‘Champignons de Paris’ mushrooms finally return to French capital after more than a century

The French call them “champignons de Paris” yet the farming of button mushrooms, the world’s most cultivated, had totally died out in the French capital – until now.

After an absence of almost a century, a pair of green-fingered “urban farmers” in their 30s have just reintroduced the famed fungi, growing Agaricus bisporus in a dark converted underground car park deep beneath the City of Light.

French farmers revolutionised mushroom production two centuries ago by introducing in limestone quarries underneath Paris a "royal" mushroom variety that the Sun King, Louis XIV, had made popular by having it grown at Versailles.

They found out that the mushrooms would grow year-round if placed in a manure-based substrate deep underground, where constant dark, temperature and humidity offered perfect conditions for their growth.

Even the ghoulish tunnels of the Paris catacombs, now a top tourist attraction, were once filled with mushroom beds.

Mushrooms being grown in a former underground car park in the Porte de la Chapelle district

Credit: CHRISTOPHE PETIT TESSON/EPA-EFE/Shutterstock

However, urban expansion and above all the construction of the Paris metro pushed growers out of the capital in the early 1900s with some moving into quarries in the suburbs and most decamping to the winegrowing Pays de la Loire area. 

Unfettered by any geographical denomination that meant that none of the 100,000 tons of button mushrooms sold in France per year were farmed under Paris itself.

However, for the past two months, they have once again been growing beneath the city centre – not in a quarry but a 2,500 square-metre former car park in the eastern 19th arrondissement, just a quarter of an hour’s bike ride from Montmartre.

“This is the first time since around the 1930s that champignons de Paris have been farmed inside the city walls,” said Jean-Noël Gertz, an agricultural engineer who runs the organic “urban farm” company Cycloponics, along with appropriately-named business partner Théo Champagnat.

When at full capacity, they aim to produce 2.5 tons per day.

With car use falling fast in Paris, the pair have taken advantage of a municipal drive to make more productive and sustainable use of the capital’s increasingly disused underground parking lots.

In 2017, they open their first organic urban farm in a carpark under a housing state at La Chapelle in Paris’ nearby 18th arrondissement, previously a no-go zone and den of drug dealers and prostitutes.

The Cavern, as that farm is called, has gone from strength to strength, selling chicory, micro greens like cress and rocket and two types of mushroom – shiitake and oyster – to organic grocers and restaurants across the capital delivered mainly by bike.

“Or success is linked to the very high demand for organic, local products, a sector that is experiencing double-digit growth.

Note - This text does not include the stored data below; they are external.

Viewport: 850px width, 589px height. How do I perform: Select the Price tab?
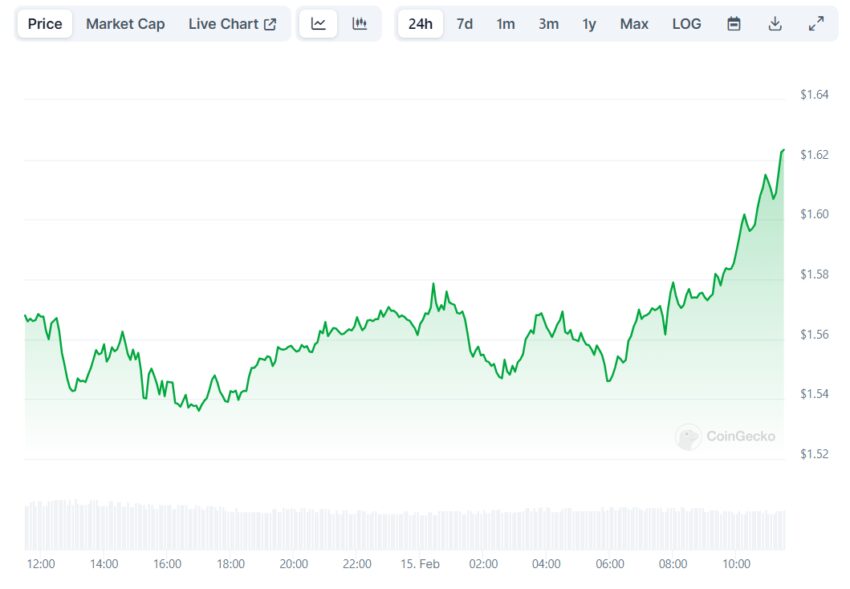45,24
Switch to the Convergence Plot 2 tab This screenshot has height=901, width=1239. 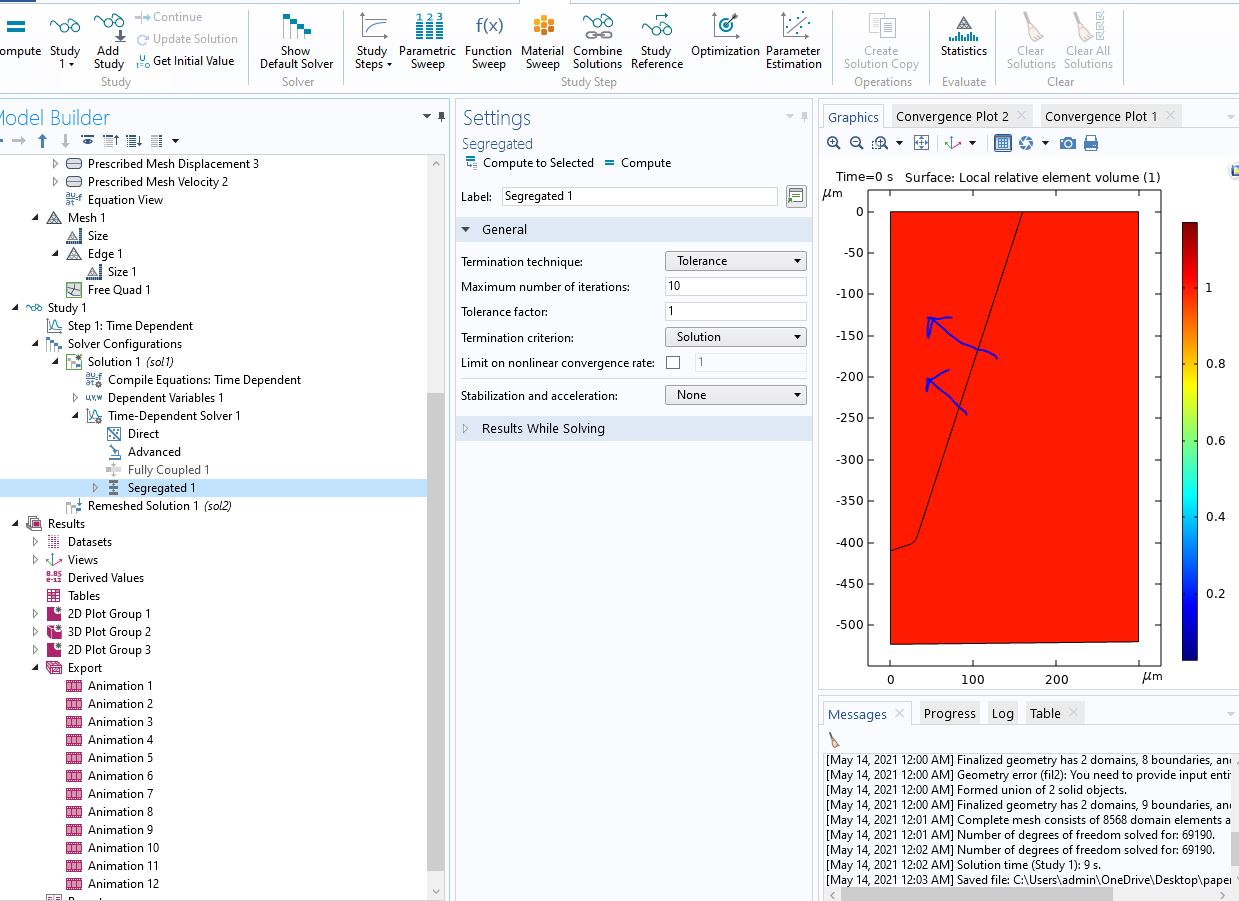coord(952,116)
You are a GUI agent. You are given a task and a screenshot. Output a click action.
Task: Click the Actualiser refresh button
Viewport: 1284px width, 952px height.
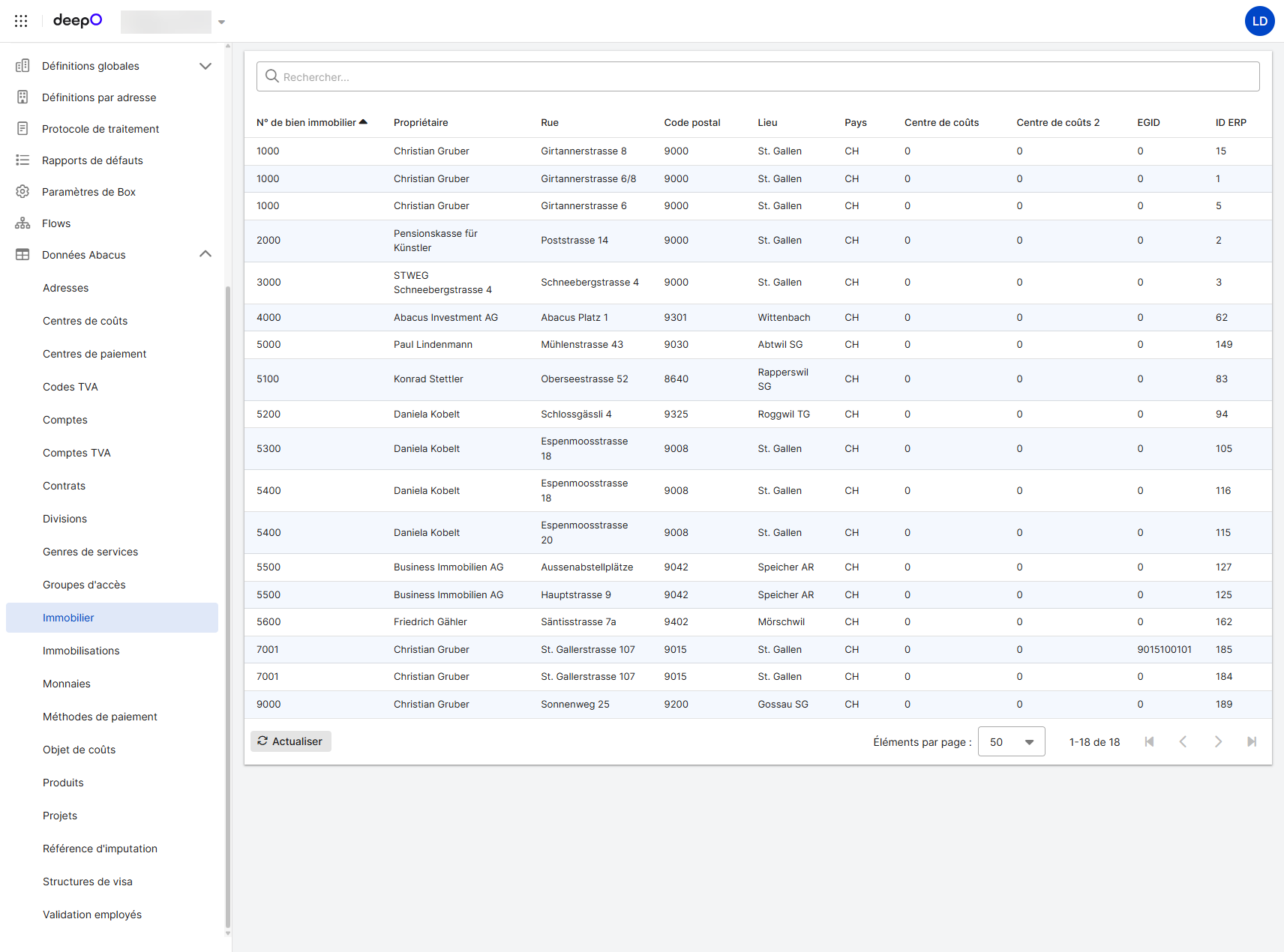coord(290,741)
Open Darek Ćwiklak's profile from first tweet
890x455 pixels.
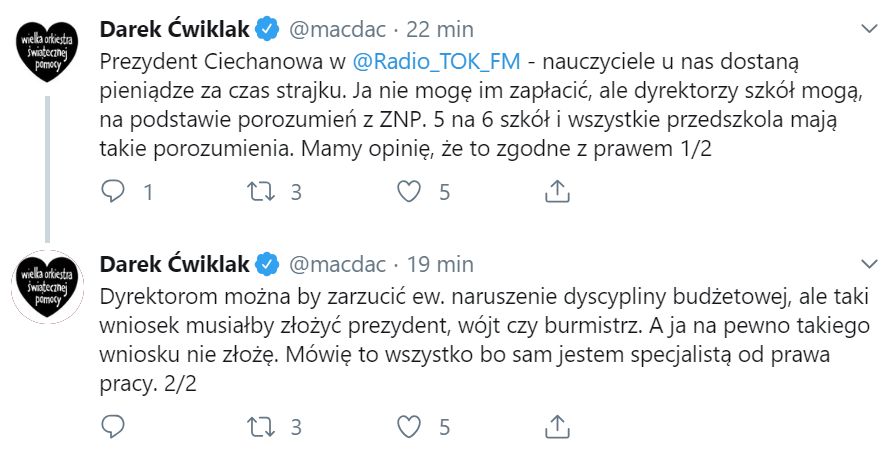(x=175, y=26)
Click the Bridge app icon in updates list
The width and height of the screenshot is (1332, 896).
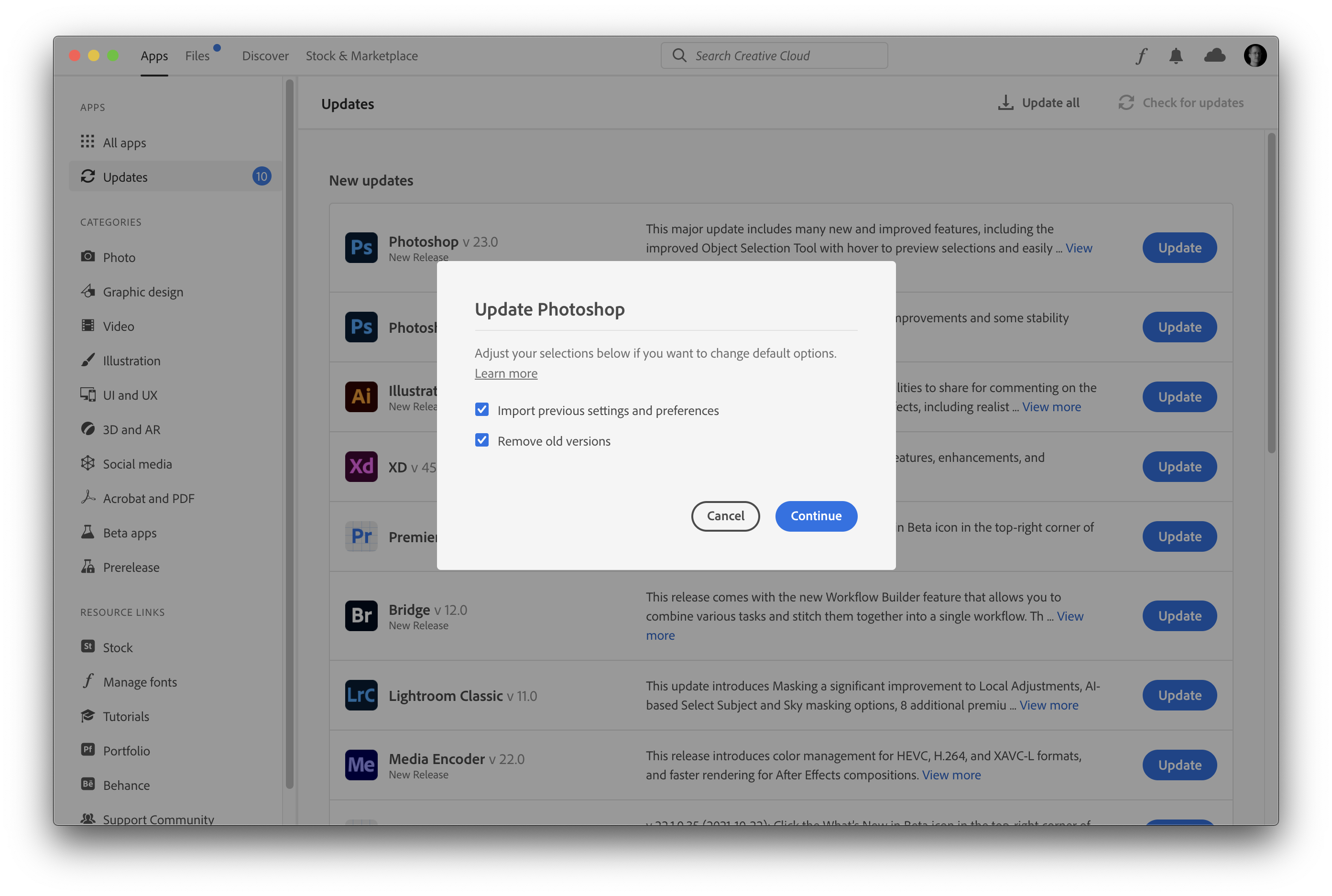[x=361, y=614]
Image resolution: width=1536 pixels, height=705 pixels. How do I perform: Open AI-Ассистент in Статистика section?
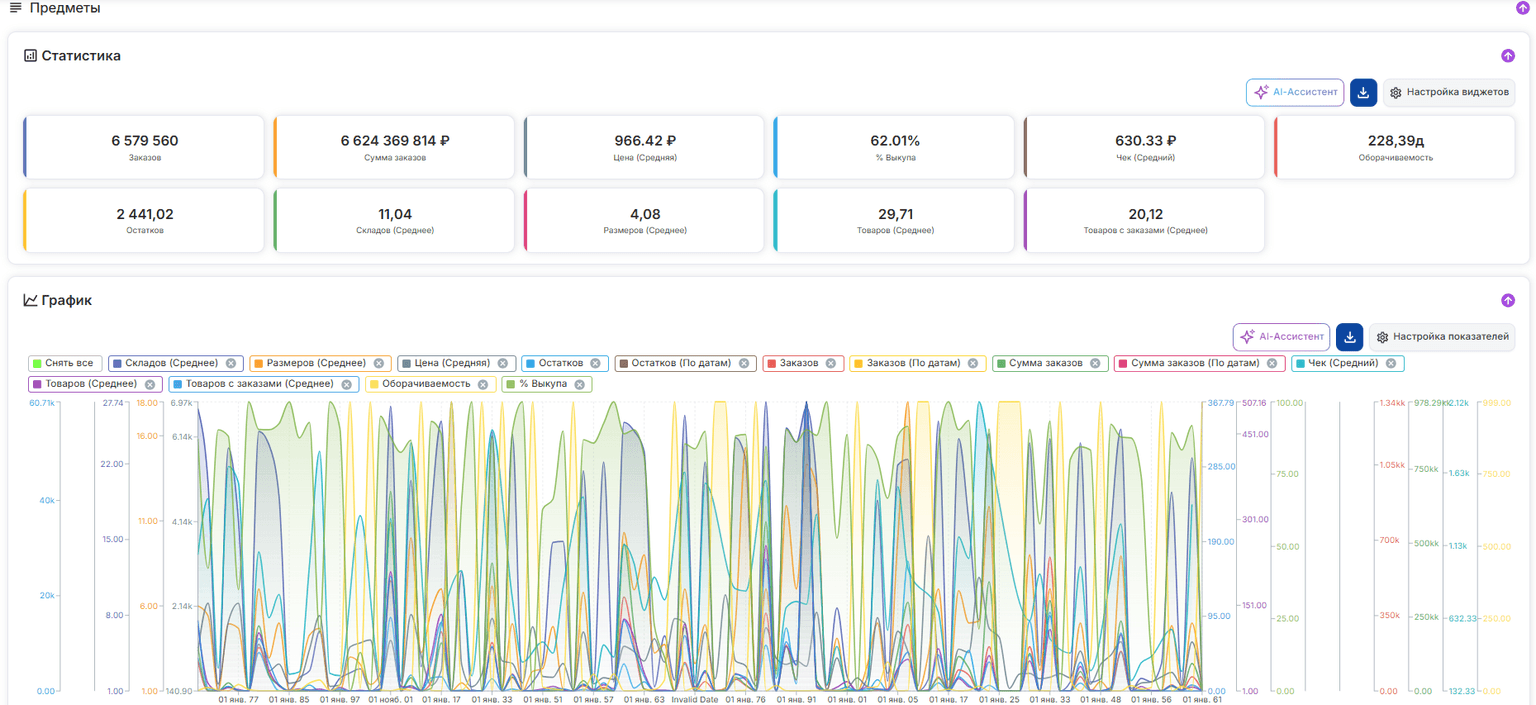(1295, 92)
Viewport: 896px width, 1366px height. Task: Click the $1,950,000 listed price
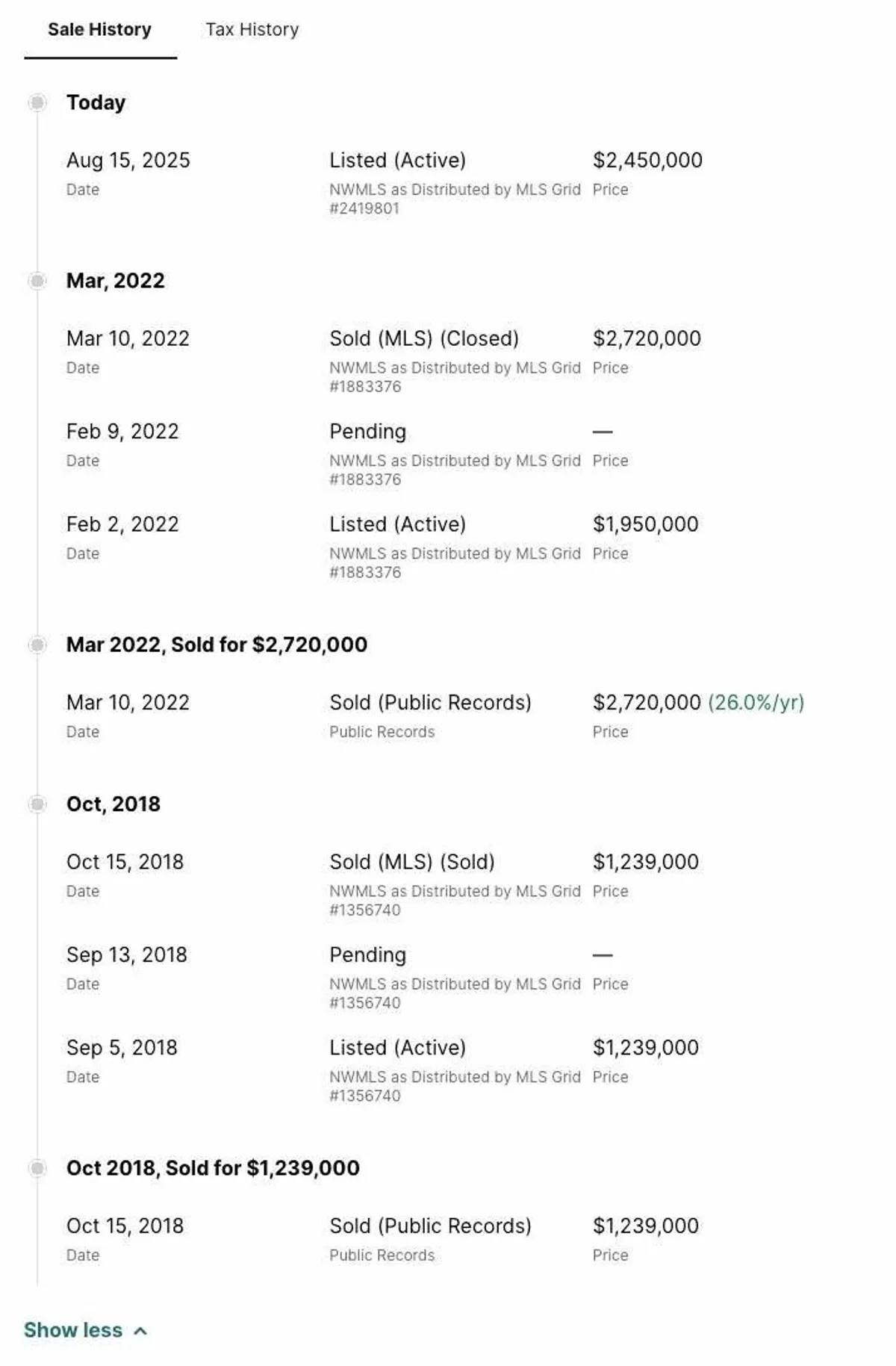point(645,524)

We are riding that wave,” he said.

French employee Ivan shows his organic oyster mushrooms harvest at the underground farm 'La Caverne' (The Cave) in Paris

Credit: CHRISTOPHE PETIT TESSON/EPA-EFE/Shutterstock

However, champignons de Paris proved a trickier challenge, said Mr Gertz. “They are fragile and harder to grow and you have to respect much stricter hygiene conditions to make it work,” including air filtration, sliding doors and footpaths before entry, he told the Telegraph.

“We only grow the brown cap variety, because it’s much richer taste-wise and the white button mushroom has been genetically modified beyond recognition in the past 30 years,” he said. The farm uses compost imported from Belgium.

The pair are due to open two more such underground farms in Paris and three in Lyon, southeastern France.

They also have an underground farm in Bordeaux growing button mushrooms and another in a former German bunker dating back to 1876, in eastern Strasbourg, where they work with blind and partially-sighted pickers for whom low light is not an issue.

Ironically, however, despite the button mushroom renaissance in Paris, the fate of the five remaining traditional champignon de Paris producers just outside the capital in abandoned quarries has never looked so bleak and one major site has just closed.

"It’s not a question of finding clients, I sell everything I can produce," said Shoua-moua Vang at Les Alouettes in Carrieres-sur-Seine, a short drive from the La Defence business district west of the capital.

The problem was more prosaic, he said, namely a dearth of willing employees.

"People these days don’t want to work all day in the dark like vampires."